Ad oggi è impensabile non riflettere sull’impatto e sulle conseguenze sociali derivanti dalla diffusione di sistemi di AI generativi che inducono lo sviluppo di interazioni nelle quali la macchina è allo stesso livello degli esseri umani.
Se da un lato è fondamentale promuovere un’educazione digitale atta a non alimentare illusioni pericolose specialmente tra i più giovani, dall’altro è necessario che le aziende inizino a riconoscere le proprie responsabilità sociali.
Difatti l’interazione tra l’uomo ed i chatbot deve essere sempre mediata da consapevolezza e autonomia, il che avviene a mezzo della ricezione da parte degli utenti di informazioni trasparenti e avvertimenti adeguati sui limiti di questi sistemi.
Occorre dunque un vero e proprio impegno collettivo che coinvolga sviluppatori, istituzioni e società civile affinché si possa garantire che l’evoluzione tecnologica cammini di pari passo con la sicurezza e il benessere umano.

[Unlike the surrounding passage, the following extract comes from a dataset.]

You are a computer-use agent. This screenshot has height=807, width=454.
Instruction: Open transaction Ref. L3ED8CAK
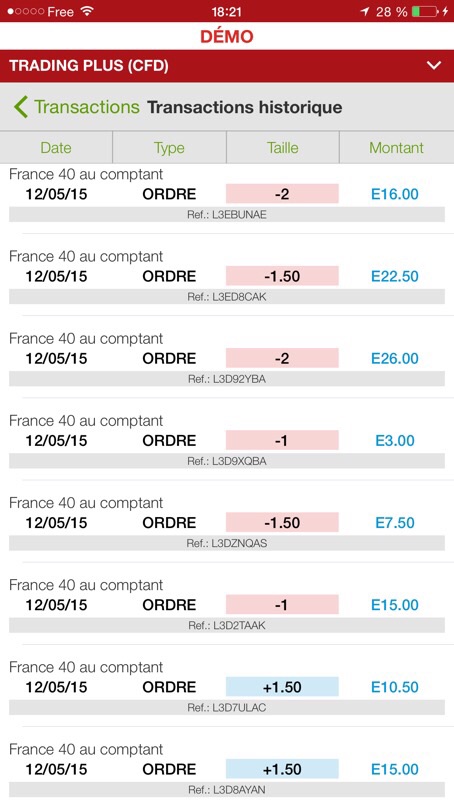tap(227, 297)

Solo in questo modo l’intelligenza artificiale potrà esprimere tutto il suo potenziale di risorsa preziosa e non già quale fonte di pericolo.
Di questo avviso è anche il Presidente del Garante della Privacy Italiano, il Prof. Pasquale Stanzione che nel suo discorso del 15 luglio 2025 oltre a promuovere il rispetto degli obblighi di age verification da parte delle aziende che immettono i chatbot all’interno del mercato, propone una comune alleanza delle istituzioni e delle comunità educanti per la promozione della consapevolezza digitale dei minori.
Secondo il Garante la scuola ha infatti un ruolo fondamentale nelle attività di formazione della cittadinanza digitale composta soprattutto dai giovani che, in qualità di nativi digitali, intessono con le neotecnologie un rapporto quasi osmotico ed allo stesso tempo foriero sia di benefici che di rischi.
Quel che è certo, anche a seguito dell’intervento del Garante della Privacy, è che la grande sfida portata alla luce dal caso Setzer è quella di dar vita ad un dibattito costruttivo che conduca a soluzioni efficaci e sostenibili, visto e considerato che per i più giovani i chatbot sono ormai divenuti delle figure di riferimento.
Nel frattempo, è indispensabile monitorare con attenzione questi sistemi di AI ed agire al fine di evitare il ripetersi tragedie simili a quella del ragazzo americano.